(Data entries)
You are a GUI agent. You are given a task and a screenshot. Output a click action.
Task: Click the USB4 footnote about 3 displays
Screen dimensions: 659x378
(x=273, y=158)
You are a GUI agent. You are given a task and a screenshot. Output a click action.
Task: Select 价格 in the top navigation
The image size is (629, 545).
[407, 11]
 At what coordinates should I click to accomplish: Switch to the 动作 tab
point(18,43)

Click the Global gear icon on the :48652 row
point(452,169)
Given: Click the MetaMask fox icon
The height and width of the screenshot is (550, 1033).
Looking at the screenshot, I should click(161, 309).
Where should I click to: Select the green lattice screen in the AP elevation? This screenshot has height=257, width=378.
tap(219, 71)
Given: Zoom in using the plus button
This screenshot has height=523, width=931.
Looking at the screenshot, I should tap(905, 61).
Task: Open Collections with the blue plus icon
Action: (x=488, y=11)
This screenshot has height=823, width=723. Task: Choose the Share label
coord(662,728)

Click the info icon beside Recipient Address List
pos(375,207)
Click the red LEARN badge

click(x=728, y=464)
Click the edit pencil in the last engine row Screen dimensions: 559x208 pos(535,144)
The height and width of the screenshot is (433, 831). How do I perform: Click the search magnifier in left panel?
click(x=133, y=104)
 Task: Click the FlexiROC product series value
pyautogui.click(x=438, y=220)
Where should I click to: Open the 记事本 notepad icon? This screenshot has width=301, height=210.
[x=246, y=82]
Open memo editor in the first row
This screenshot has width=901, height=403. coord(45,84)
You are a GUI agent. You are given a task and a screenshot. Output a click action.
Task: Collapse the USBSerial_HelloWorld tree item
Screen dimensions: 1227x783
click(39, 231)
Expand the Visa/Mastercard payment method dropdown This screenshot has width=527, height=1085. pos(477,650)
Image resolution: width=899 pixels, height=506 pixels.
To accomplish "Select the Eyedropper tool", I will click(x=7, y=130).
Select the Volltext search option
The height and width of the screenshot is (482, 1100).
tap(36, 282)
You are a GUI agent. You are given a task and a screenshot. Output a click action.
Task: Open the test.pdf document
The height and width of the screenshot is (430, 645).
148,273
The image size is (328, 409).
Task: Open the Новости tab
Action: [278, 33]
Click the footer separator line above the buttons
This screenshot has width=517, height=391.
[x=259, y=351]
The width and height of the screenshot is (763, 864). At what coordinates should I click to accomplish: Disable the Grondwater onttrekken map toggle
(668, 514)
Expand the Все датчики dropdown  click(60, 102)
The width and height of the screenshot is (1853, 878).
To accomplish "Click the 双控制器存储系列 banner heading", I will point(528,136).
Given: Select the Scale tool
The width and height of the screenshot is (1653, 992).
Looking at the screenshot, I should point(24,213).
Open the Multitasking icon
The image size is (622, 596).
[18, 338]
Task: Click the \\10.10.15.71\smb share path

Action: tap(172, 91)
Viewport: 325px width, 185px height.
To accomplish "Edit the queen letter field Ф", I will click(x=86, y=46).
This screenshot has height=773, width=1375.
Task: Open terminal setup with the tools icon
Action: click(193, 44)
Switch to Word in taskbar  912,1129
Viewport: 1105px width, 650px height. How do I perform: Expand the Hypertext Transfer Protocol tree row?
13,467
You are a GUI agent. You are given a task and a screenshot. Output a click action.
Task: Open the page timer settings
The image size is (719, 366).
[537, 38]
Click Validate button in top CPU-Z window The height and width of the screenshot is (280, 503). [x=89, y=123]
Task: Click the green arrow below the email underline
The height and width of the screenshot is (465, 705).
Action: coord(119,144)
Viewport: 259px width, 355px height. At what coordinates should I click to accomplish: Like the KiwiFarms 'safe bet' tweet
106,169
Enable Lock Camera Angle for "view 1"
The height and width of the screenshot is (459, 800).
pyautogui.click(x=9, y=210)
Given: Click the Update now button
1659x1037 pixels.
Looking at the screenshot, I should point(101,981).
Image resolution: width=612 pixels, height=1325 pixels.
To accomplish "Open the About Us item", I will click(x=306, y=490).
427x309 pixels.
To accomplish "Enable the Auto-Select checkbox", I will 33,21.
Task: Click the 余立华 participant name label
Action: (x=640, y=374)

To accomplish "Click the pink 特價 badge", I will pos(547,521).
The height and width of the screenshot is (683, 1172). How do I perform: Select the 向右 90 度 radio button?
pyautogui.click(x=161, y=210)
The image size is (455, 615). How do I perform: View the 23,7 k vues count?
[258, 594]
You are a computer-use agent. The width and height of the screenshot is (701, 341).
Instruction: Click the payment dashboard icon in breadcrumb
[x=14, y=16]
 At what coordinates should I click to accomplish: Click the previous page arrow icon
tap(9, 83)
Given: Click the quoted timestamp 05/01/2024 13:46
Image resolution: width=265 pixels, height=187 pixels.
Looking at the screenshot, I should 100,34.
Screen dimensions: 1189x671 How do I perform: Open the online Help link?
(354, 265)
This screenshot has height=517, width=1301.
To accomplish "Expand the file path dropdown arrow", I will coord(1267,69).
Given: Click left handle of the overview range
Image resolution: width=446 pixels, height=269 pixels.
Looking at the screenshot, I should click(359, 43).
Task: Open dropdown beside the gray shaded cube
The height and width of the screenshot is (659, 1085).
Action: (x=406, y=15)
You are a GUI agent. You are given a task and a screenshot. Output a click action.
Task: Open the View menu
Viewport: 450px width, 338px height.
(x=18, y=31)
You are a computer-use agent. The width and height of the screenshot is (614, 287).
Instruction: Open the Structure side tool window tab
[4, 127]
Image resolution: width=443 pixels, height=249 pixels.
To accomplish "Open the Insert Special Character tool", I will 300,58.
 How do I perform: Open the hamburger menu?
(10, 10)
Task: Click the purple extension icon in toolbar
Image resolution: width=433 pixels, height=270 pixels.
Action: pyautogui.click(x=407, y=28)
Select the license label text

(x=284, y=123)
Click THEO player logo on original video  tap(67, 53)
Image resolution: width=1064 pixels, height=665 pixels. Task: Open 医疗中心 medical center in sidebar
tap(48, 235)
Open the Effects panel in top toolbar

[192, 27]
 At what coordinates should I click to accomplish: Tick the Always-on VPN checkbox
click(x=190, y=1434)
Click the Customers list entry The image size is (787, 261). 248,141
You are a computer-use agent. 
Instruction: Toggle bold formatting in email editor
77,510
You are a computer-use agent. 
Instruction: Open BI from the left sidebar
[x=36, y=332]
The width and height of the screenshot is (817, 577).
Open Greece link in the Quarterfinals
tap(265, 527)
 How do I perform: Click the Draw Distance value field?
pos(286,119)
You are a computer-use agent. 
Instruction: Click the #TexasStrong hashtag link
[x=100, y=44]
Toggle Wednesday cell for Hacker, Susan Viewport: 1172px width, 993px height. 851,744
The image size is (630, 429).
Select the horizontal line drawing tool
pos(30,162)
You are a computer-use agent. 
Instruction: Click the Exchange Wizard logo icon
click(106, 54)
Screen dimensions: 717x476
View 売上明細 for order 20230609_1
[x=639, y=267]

# [TASK TO COMPLETE]
Copy out the lines from the one containing "Click the footer" through the one containing "Action: tap(172, 91)", inclusive, keeping them identical to the originals.

# [EXERCISE OUTPUT]
Click the footer separator line above the buttons
This screenshot has width=517, height=391.
[x=259, y=351]
The width and height of the screenshot is (763, 864). At what coordinates should I click to accomplish: Disable the Grondwater onttrekken map toggle
(668, 514)
Expand the Все датчики dropdown  click(60, 102)
The width and height of the screenshot is (1853, 878).
To accomplish "Click the 双控制器存储系列 banner heading", I will point(528,136).
Given: Select the Scale tool
The width and height of the screenshot is (1653, 992).
Looking at the screenshot, I should point(24,213).
Open the Multitasking icon
The image size is (622, 596).
[18, 338]
Task: Click the \\10.10.15.71\smb share path

Action: tap(172, 91)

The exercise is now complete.